Partieron madre e hija en el moderno vehículo de color beige hasta una concurrida vía que tenía muchas tiendas en donde podrían encontrar lo buscado.

Se estacionaron en pleno corazón comercial y desde allí comenzaron a recorrer todas las zapaterías para niños que había en la avenida, con todo lo que eso implica: entrar, preguntar, elegir, probar, caminar y volver a poner….

La niña, a esas alturas, ya había entendido que su madre quería que dejara sus zapatitos regalones de lado y que comenzara a usar unos nuevos, relegándolos en algún rincón de su guarida secreta, el closet.

Ya estaban cansadas de tanto recorrer y mirar hasta que en una vitrina había unos zapatos que le gustaron mucho a la niña. Entraron las dos muy entusiasmadas para ver si tenían del número de la pequeña pero, cual sería su sorpresa cuando el vendedor les informó que sólo había un número más grande.

Fueron tantas las ganas de tenerlos que armando una rabieta, los consiguió.

La pequeña con los nuevos zapatitos en la mano, los miró y quiso ponérselos de inmediato.

Con mucho cuidado desabrochó sus antiguos compañeros y, tomándolos de a uno, introdujo sus dedos hacia la punta del calzado. Para sorpresa de su madre y del vendedor, sacó un montón de algodón del interior de cada zapato y los deslizó suavemente en el par nuevo.

Ahí la madre comprendió, que por segunda vez, no importando el tamaño o la molestia, a su hija nada le impediría tener lo que quería, aunque fuera usando algodones, andaría por la vida con zapatos regalones y, dando un brinco desde la banqueta de la tienda, tomó sus viejos zapatitos de charol y le pidió al vendedor que se los envolviera.

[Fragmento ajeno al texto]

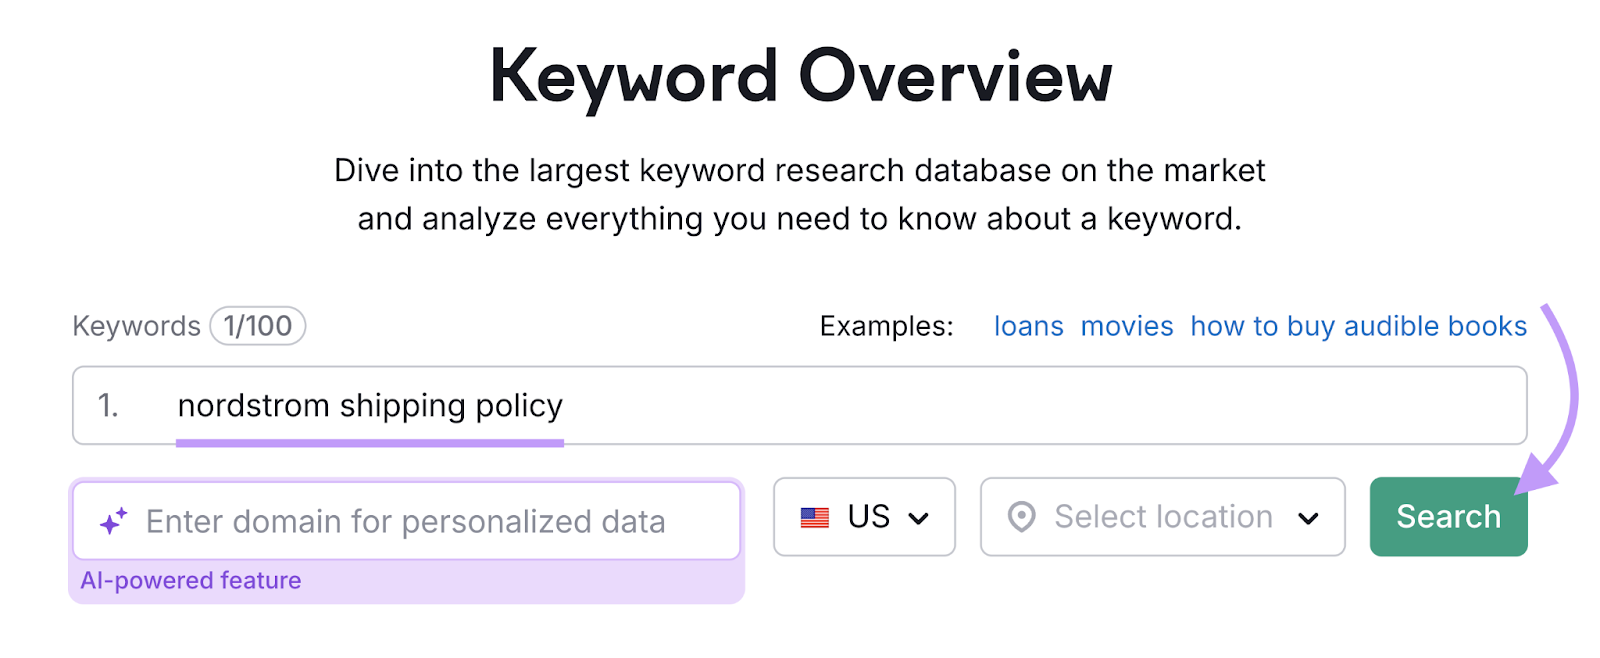This screenshot has width=1600, height=658.
Task: Click the US flag icon
Action: point(816,517)
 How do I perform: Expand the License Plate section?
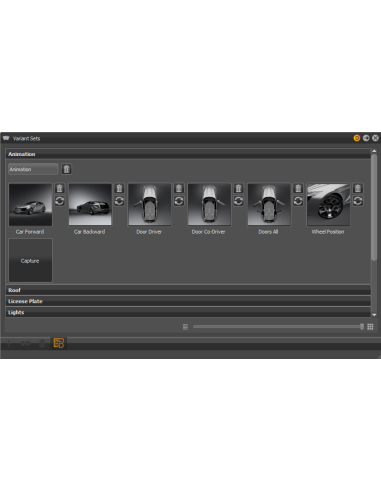pyautogui.click(x=188, y=301)
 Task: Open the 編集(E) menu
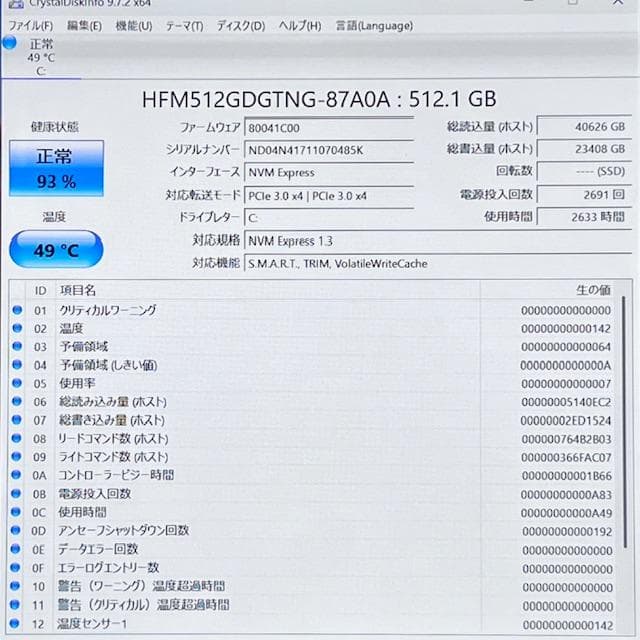(83, 25)
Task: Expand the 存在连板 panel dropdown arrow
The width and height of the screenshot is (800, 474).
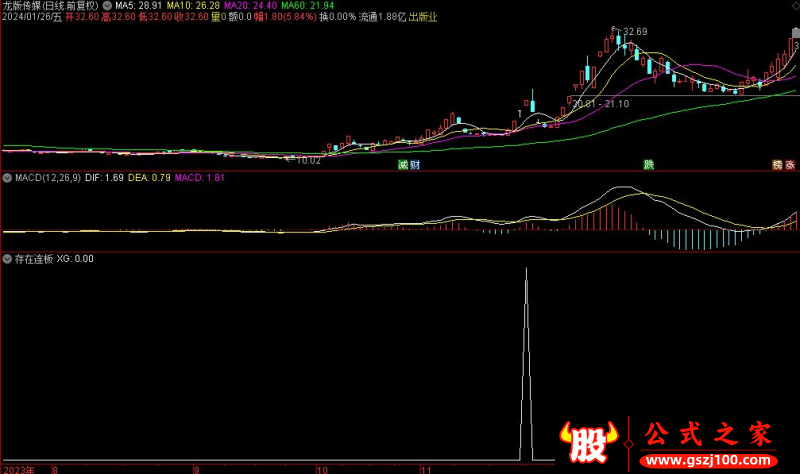Action: (x=7, y=258)

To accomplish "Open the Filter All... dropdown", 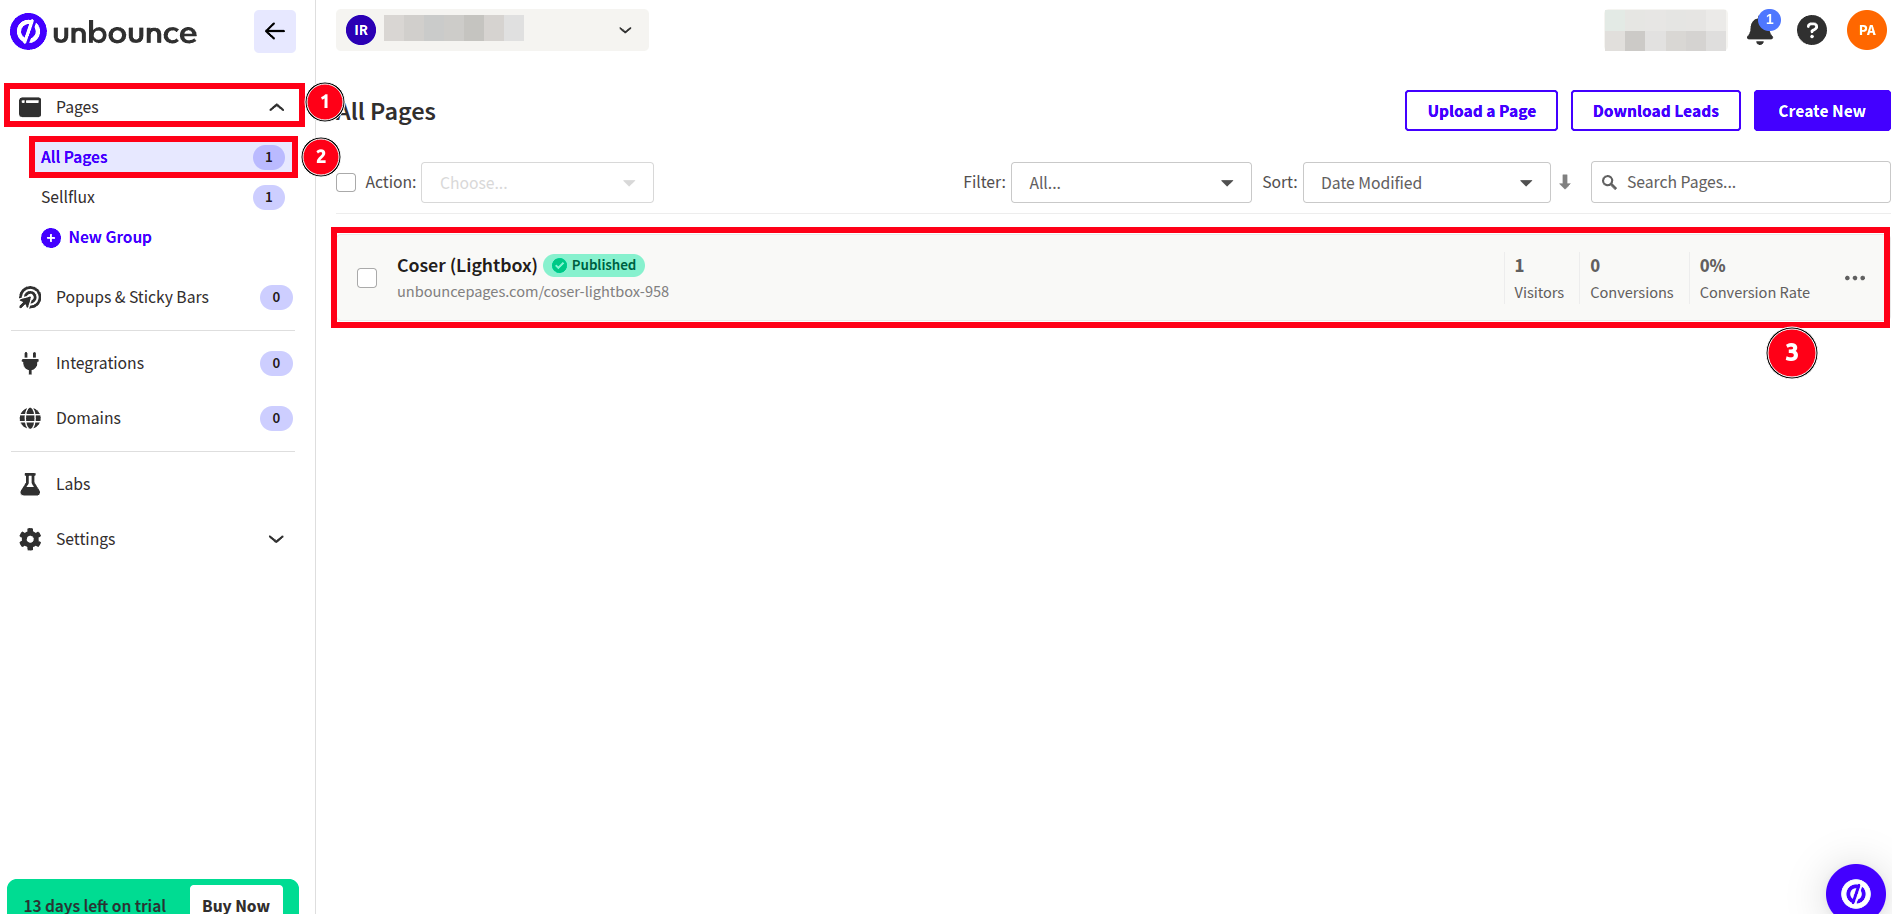I will [1131, 183].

Esa tarde, nuevamente, con paraguas en mano y con la lluvia amainando, la niña corría feliz, esperando un hálito eólico para danzar por las alturas y que todos vieran sus nuevos chapines.

En la oscuridad del closet, en una linda cajita de cartón, yacían los viejos zapatitos, esperando que, nuevamente su compañera de juegos, se los pusiera algún día y retomara con él las aventuras, como la de volar muy alto, que en ese ventoso día de lluvia, quedó truncado.